> INSTRUCTIONS FOR THE TASK
Each entry is to be given again exactly; drop the images.

> THE RECORDS
_ _ _
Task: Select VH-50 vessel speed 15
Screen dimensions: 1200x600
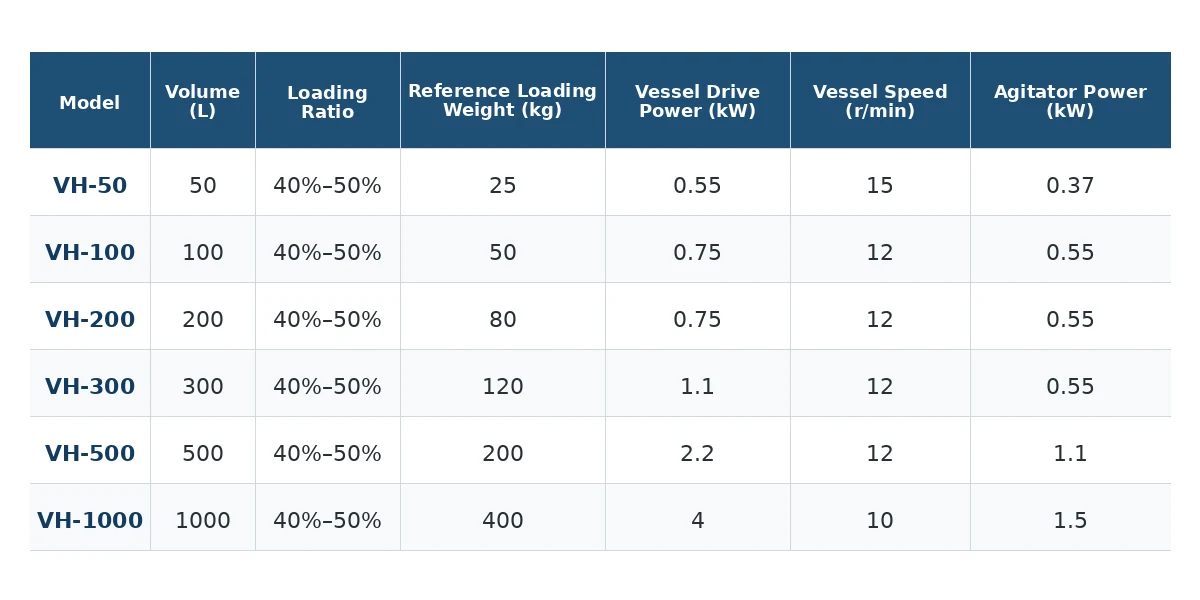Action: click(x=880, y=186)
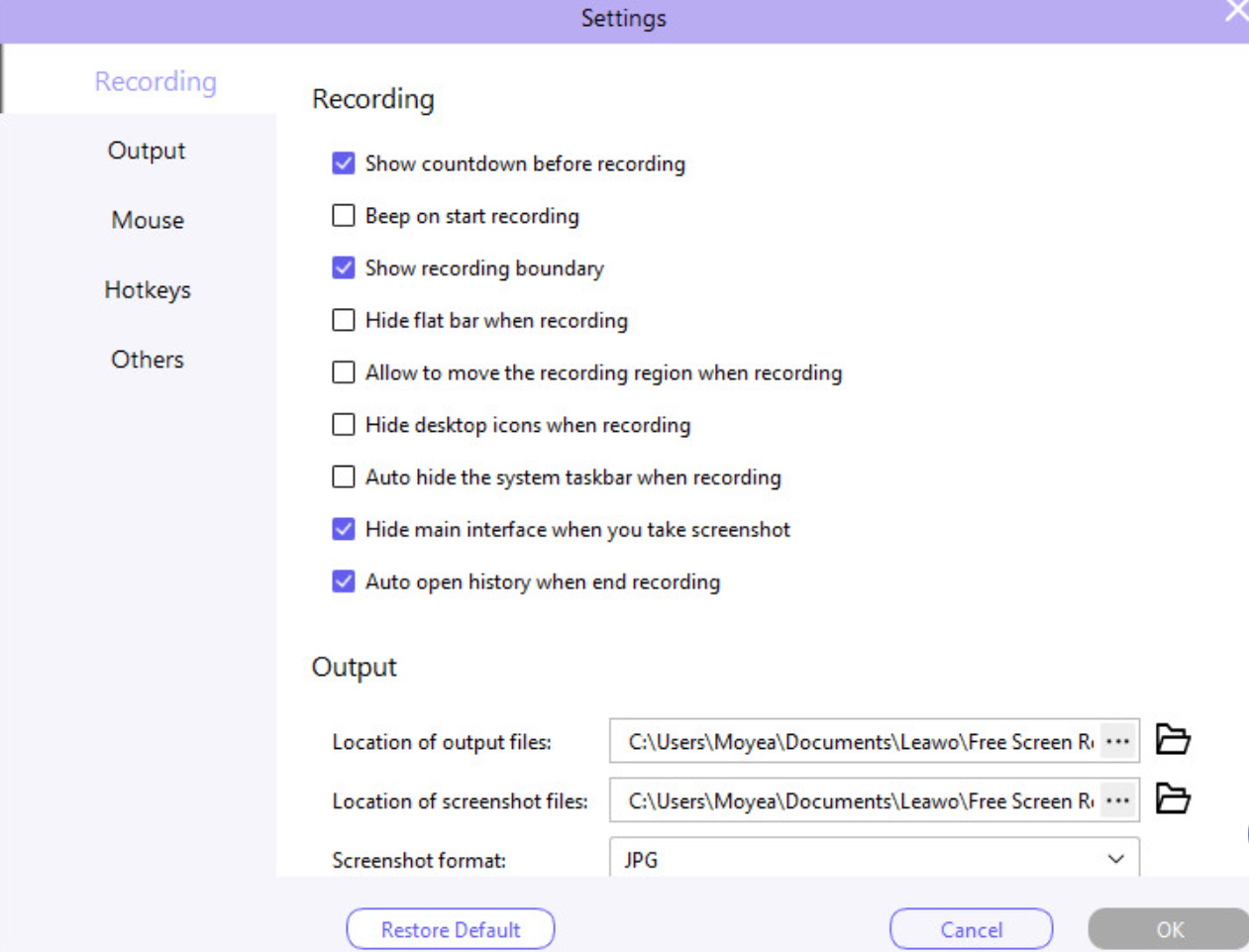Enable Hide flat bar when recording

click(344, 320)
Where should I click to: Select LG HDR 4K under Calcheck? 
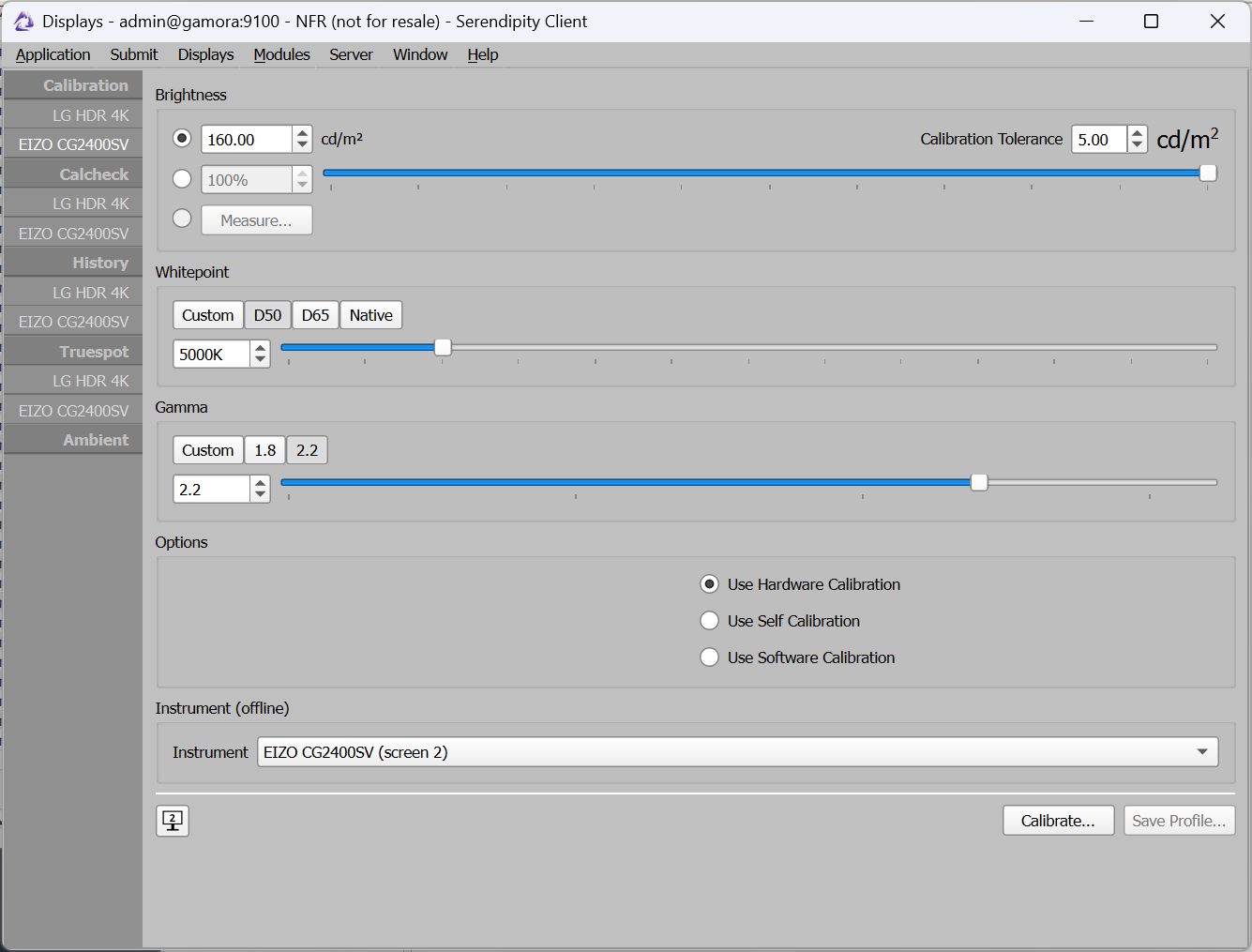[x=90, y=204]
_ _ _
> WRITTEN SOLUTION
Task: Select VH-50 vessel speed 15
Screen dimensions: 1200x600
Action: click(x=880, y=186)
Enable Hide flat bar when recording

click(344, 320)
Where should I click to: Select LG HDR 4K under Calcheck? 
[x=90, y=204]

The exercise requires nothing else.